The Year Kim Il-Sung Died

Jisu Sheen joins musicians commemorating a mass citizen uprising at Democracy Square.

· 3 min read
The Year Kim Il-Sung Died
Simple and clean in a denim shirt. JISU SHEEN PHOTO

천용성 (Chun Yongsung)
오월의 노래 (May Song)
5.18 Democracy Square
Gwangju
Through May 30, 2026 (except May 16, 17, and 23)

(Jisu Sheen recently moved from New Haven to Gwangju, South Korea, where she’s covering local arts and culture for the New Haven Independent and Midbrow.)

When Chun Yongsung took the stage Wednesday night to sing about the year Kim Il-Sung died, he wasn’t really talking about the first dictator of North Korea. He was referring to something even more impossible to comprehend.

That’s right: the ’90s.

Almost every night for three weeks, an organization called 오월음악 (May Music) has invited musicians to come embody the spirit of the mass citizens’ uprising in Gwangju on May 18, 1980.

It’s a series they call 오월의 노래, or May Song, which they formalized in 2015 after annual organic gatherings of musicians on the square stretching back to the first anniversary. They set up a stage of wooden pallets like a conversation pit, weighed down household lamps with bricks, and installed an impressive amount of speakers to make the subtle notes crispy fresh.

On Wednesday, Kids filmed a skate video to the side as Chun poured folk indie musings through the white noise of the almost-summer night in Gwangju’s 5.18 Democracy Square. Chun was new to the city and ready to feel like a Gwangju citizen. The day before, he had gone to the Kia Champions Field baseball stadium to watch Gwangju’s Kia Tigers play—“they lost”—and planned to climb Mudeungsan mountain before learning how tall it was—“like a thousand meters.” Both in his music and his stories, Chun seemed like the kind of person to respond to any new development with, “Oh, OK.”

Baseball teams lose. Supreme leaders die. Contemplative kids grow up to become singer-songwriters, and nostalgia reveals itself to be a moving target.

The pre-dot-com-era was a turbulent time. It shaped a generation of artists with an analog sense of self. You can see all the buttons on the Nintendo 64; there is no wizard behind the screen.

Chun’s songs, meanwhile, have been recognized as sharing a resonance with Korean pop songs of the early ’90s. To understand this, we can put ourselves in the shoes of an elementary school student in the mid-‘90s, already turning his head back to a moment he just missed.

Singing “The Year Kim Il-Sung Died” on the lamplit outdoor stage, Chun placed us there.

It’s 1994. The adults are anxious and trying to hide the fact. The kids—what else can they do?—are copying them.

Telling his song’s tale, Chun conveyed worlds of emotion in a calm voice:

The misplaced hopes of a kid begging his mom for a doll as a birthday present for someone he liked. The small hopes she may have had upon relenting. And the bullying that ensued when the kid wasn’t invited to the birthday party.
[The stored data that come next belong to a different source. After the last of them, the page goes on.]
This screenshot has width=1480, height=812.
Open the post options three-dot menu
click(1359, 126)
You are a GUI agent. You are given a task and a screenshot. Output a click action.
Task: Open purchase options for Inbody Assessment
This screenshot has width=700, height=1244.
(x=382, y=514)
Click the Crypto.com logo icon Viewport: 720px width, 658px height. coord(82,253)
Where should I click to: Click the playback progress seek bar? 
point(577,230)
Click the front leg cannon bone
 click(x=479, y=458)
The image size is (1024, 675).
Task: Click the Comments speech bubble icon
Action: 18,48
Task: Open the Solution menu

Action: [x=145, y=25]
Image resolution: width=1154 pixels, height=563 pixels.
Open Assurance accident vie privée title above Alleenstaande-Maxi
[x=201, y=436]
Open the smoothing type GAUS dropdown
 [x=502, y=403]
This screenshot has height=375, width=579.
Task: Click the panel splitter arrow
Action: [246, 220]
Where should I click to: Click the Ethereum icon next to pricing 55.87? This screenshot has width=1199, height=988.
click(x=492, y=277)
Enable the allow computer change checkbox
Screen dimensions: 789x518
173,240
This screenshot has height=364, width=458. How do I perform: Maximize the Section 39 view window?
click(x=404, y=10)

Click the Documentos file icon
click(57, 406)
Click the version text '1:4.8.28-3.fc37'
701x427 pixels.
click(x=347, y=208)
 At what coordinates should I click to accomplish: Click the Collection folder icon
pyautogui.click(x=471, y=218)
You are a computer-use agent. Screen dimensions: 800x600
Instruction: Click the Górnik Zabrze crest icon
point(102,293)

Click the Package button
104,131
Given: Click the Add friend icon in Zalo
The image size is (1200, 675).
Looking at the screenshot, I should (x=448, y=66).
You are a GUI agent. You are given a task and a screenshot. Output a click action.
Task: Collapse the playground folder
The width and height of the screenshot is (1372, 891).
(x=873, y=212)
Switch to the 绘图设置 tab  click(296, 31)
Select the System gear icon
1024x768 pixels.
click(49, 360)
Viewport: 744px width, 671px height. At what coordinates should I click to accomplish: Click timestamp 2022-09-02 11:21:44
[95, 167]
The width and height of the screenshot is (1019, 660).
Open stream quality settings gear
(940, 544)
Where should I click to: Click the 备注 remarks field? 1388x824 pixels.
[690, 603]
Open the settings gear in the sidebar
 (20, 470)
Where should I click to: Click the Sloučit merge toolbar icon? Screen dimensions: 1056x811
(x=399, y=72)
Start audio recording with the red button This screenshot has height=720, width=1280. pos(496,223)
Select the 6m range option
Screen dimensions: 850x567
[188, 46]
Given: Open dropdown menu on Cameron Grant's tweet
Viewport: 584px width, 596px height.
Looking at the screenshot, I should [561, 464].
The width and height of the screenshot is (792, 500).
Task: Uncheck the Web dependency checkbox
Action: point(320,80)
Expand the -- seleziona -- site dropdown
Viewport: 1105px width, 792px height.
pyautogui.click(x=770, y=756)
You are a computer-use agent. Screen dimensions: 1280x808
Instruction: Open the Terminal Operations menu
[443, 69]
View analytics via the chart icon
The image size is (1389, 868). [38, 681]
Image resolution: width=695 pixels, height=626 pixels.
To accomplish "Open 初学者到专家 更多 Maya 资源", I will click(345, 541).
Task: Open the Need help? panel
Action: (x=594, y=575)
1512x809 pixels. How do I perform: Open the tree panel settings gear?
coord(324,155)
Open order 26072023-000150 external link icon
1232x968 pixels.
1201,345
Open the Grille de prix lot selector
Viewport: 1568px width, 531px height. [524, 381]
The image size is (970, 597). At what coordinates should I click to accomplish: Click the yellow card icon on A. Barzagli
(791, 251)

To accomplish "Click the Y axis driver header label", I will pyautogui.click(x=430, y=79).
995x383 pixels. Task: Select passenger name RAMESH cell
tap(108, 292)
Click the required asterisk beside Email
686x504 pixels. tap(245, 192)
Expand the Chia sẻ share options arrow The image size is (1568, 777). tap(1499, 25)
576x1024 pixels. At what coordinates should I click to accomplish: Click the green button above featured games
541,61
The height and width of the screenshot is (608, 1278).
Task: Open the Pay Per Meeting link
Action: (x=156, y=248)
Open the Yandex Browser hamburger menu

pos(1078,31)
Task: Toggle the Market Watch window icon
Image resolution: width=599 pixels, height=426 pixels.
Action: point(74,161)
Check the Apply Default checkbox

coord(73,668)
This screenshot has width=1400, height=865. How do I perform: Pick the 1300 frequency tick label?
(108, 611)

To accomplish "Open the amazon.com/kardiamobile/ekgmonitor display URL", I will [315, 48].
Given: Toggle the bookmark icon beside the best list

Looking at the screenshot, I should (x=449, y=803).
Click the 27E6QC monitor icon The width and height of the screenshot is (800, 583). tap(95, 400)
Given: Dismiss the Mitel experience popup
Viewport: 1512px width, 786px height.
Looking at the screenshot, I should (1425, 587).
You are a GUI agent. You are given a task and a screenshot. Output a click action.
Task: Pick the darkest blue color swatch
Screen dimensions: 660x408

What does it mean? What does any of it mean? Some children believe they’ll understand when they get older. I have a feeling Chun never found comfort in the illusion.

He ended his song with a question repeated over and over, a tug-of-war between reassurance and uncertainty.

김일성이 죽던 해 샀던 인형은 어디에 (Where is the doll that was bought the year Kim Il-Sung died?), he sang.

The line arrived with relief from somewhere deep inside. We had reached the title of the song, something I didn’t realize I was waiting for. And the first part of the line, “the year Kim Il-Sung died,” had a lilting, cozy melody.

Where is the doll that was bought the year Kim Il-Sung died? he sang again.

The second part, “Where is the doll that was bought…?” took a sonic twist, dropping the floor out and replacing it with the unexpected. Its rhythm was an echo of the first half, but the tone was murkier than where Chun had just left it. We’d landed somewhere, but where? And where was that doll?

Where is the doll that was bought the year Kim Il-Sung died?

Chun kept asking, and we had no answer. We were in the 5.18 Democracy Square in 2026, but we were also in the ‘90s. Somewhere, a dictator was having a heart attack. And somewhere else, a kid was trying to make sense of this frightening, beautiful world.